→ ASSIGNMENT:
Lay out the data between the line containing "What do you" and the line containing "center [114, 628].", inclusive, as a JSON list of strings with one string per line, skipping blank lines. Leave the pictures out of your answer.

→ EXCERPTED RECORDS:

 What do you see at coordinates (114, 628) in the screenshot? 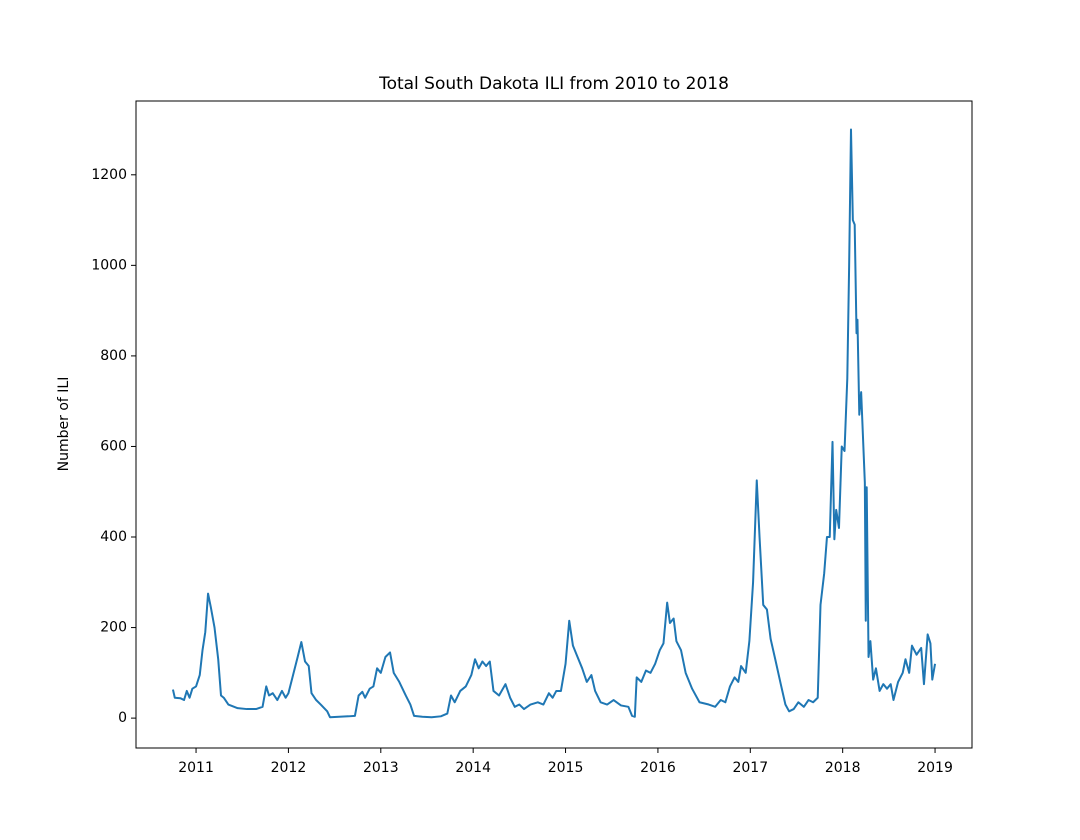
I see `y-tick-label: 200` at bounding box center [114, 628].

---

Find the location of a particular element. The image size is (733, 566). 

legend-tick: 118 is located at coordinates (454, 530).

---

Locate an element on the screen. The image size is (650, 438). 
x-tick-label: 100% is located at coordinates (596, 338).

→ SOLUTION TO THE EXERCISE:
[
  " What do you see at coordinates (114, 628) in the screenshot? ",
  "I see `y-tick-label: 200` at bounding box center [114, 628]."
]